**ISTRUZIONI**.
- A) Ricopia fedelmente dall'articolo sugli appalti il passo che va da "La stazione appaltante a" fino a "dalla commissione aggiudicatrice." compreso.
- B) Nell'articolo sugli appalti, trasforma in un elenco puntato il paragrafo che comincia con "La commissione giudicatrice, deputata", conservandone i fatti principali.

**BRANO DA LEGGERE**.
Appalti

La stazione appaltante può non aggiudicare la gara per l'aumento del costo dei materiali di costruzione

Tar Toscana: la correttezza della decisione non può essere messa in discussione dall'introduzione degli strumenti volti a mitigare il fenomeno del caro materiali negli appalti

di Roberto Mangani

La stazione appaltante a fronte dell'eccezionale aumento del costo dei materiali di costruzione intervenuto successivamente all'indizione della procedura di gara, può legittimamente decidere di non procedere all'aggiudicazione definitiva, non dando seguito alla proposta di aggiudicazione formulata dalla commissione aggiudicatrice.
Né la correttezza di questa decisione può essere messa in discussione dall'avvenuta introduzione nel nostro ordinamento degli strumenti volti a mitigare il fenomeno del caro materiali negli appalti pubblici.
Tali strumenti operano infatti nella fase esecutiva, e come tali non possono incidere sul giudizio in merito alla sopravvenuta antieconomicità dell'opera che spetta esclusivamente all'ente appaltante nell'ambito di una valutazione discrezionale di carattere preliminare rispetto all'avvio dei lavori.
Sono queste le affermazioni operate dal Tar Toscana, Sez. I, 4 luglio 2022, n. 885, che apre un ulteriore scenario in merito agli effetti che possono derivare dal fenomeno del caro materiali sui contratti pubblici.

Il fatto.
Un ente appaltante aveva indetto una gara per l'affidamento dei lavori di realizzazione di un ponte di collegamento stradale.
La commissione giudicatrice, deputata a valutare le offerte sulla base del criterio dell'offerta economicamente più vantaggiosa, proponeva l'aggiudicazione, specificando che la proposta era condizionata all'eventuale verifica di anomalia dell'offerta, all'accertamento dei requisiti generali e alle eventuali specifiche condizioni previste nel bando di gara.

**ESTRATTI DEI DATI**.
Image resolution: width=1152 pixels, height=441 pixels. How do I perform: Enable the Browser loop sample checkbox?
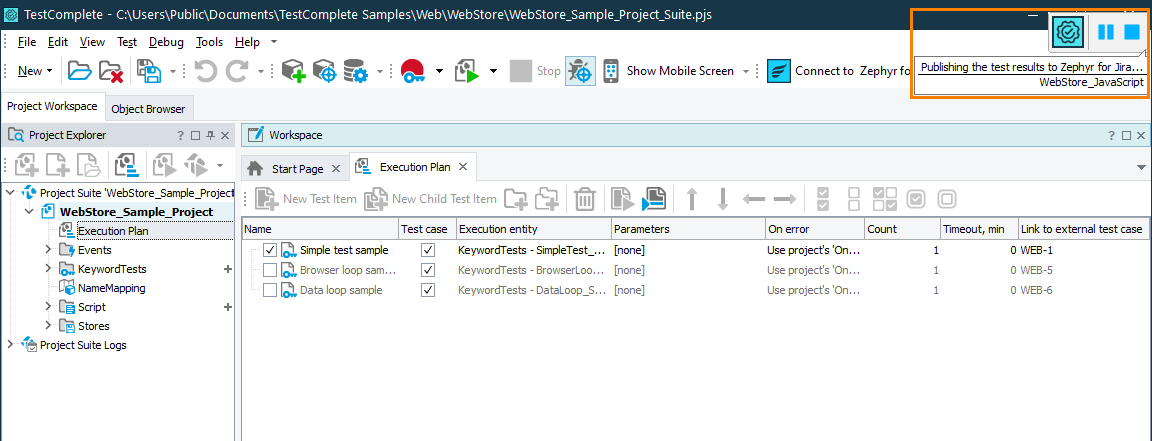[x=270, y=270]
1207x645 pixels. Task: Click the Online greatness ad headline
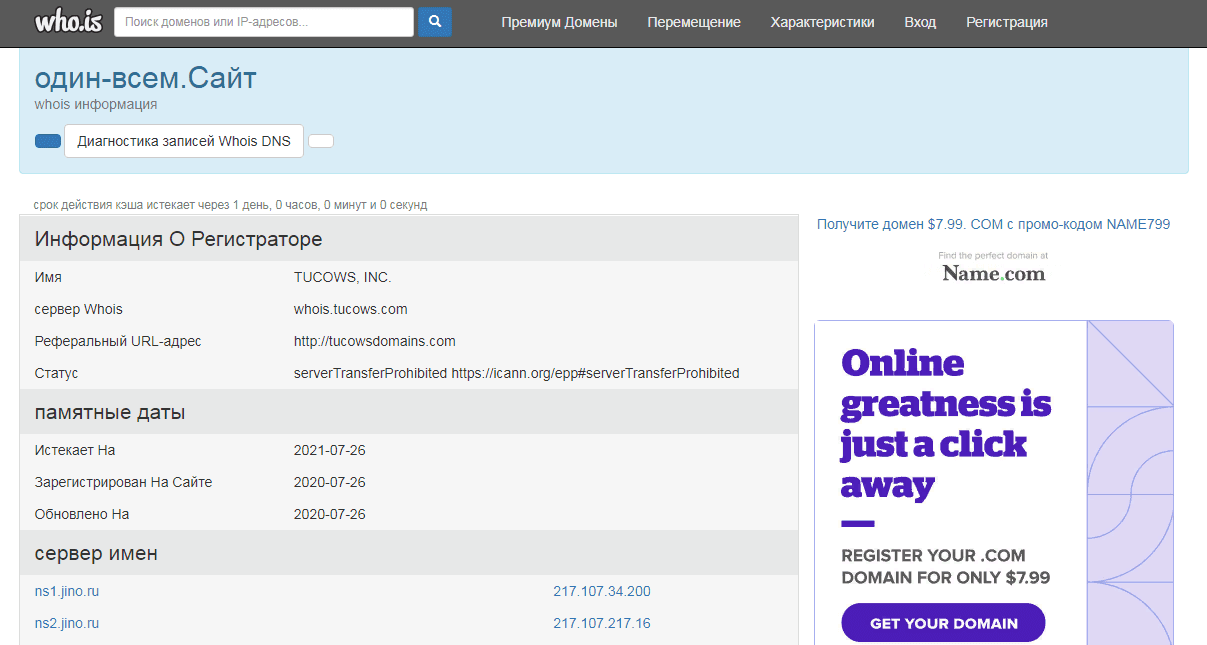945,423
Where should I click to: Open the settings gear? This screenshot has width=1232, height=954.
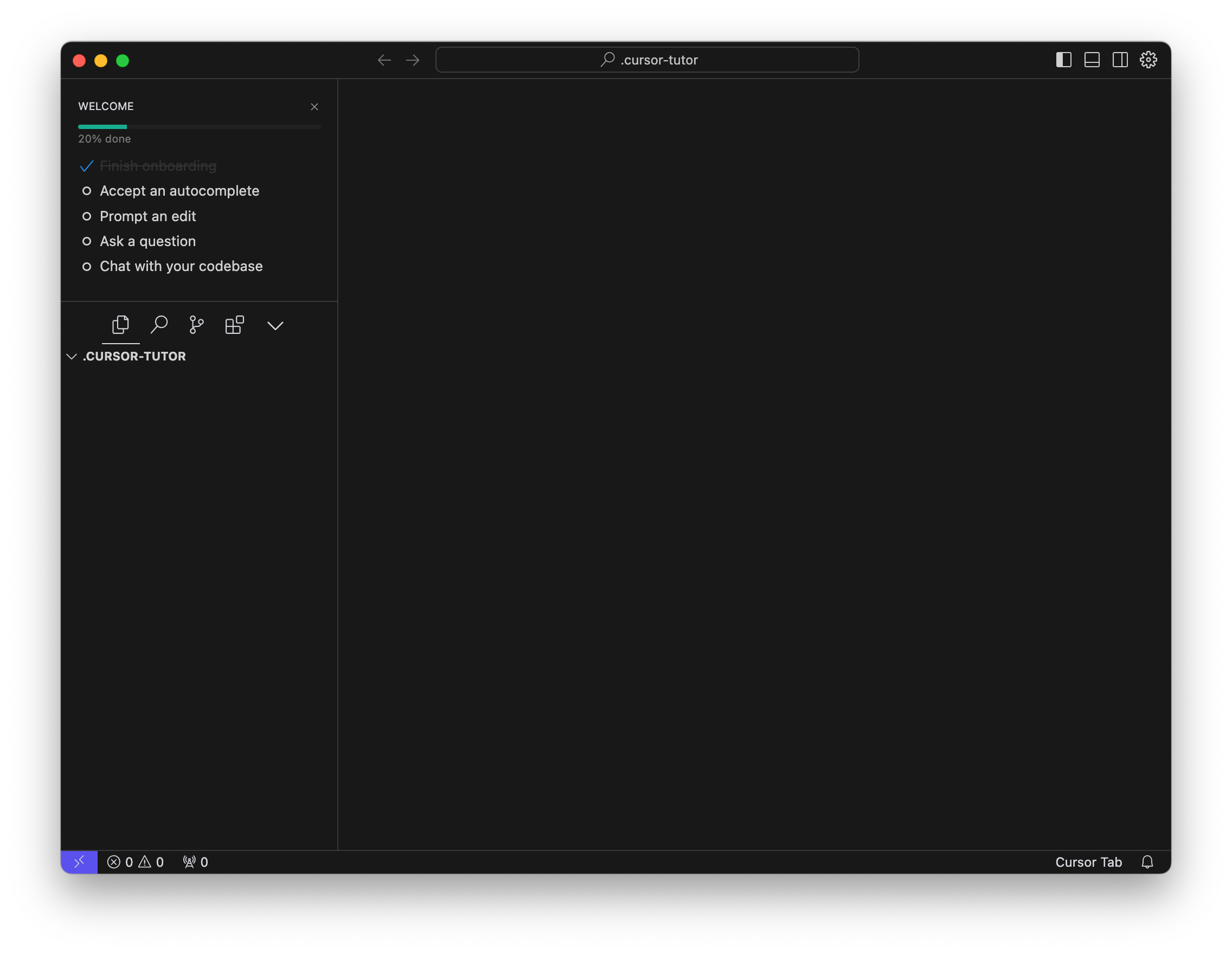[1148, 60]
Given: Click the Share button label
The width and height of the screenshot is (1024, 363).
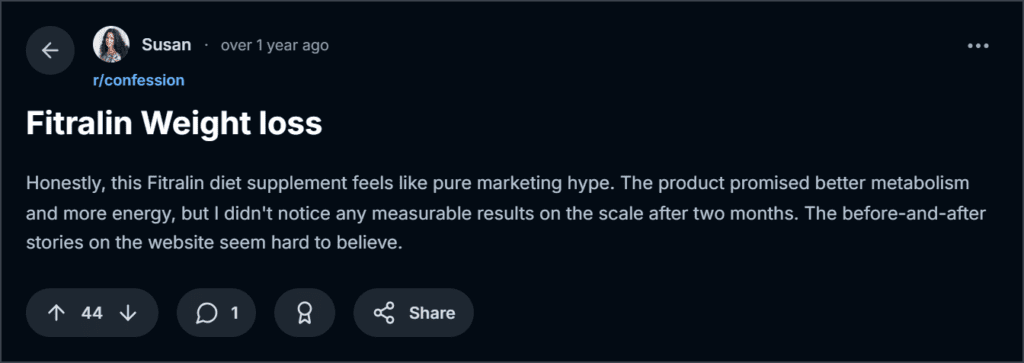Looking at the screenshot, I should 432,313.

**RISULTATI ATTESI**.
- A)
La stazione appaltante a fronte dell'eccezionale aumento del costo dei materiali di costruzione intervenuto successivamente all'indizione della procedura di gara, può legittimamente decidere di non procedere all'aggiudicazione definitiva, non dando seguito alla proposta di aggiudicazione formulata dalla commissione aggiudicatrice.

- B)
- La commissione giudicatrice valutava le offerte secondo il criterio dell'offerta economicamente più vantaggiosa.
- La commissione proponeva l'aggiudicazione.
- La proposta era condizionata a:
  - eventuale verifica di anomalia dell'offerta;
  - accertamento dei requisiti generali;
  - eventuali condizioni specifiche previste nel bando di gara.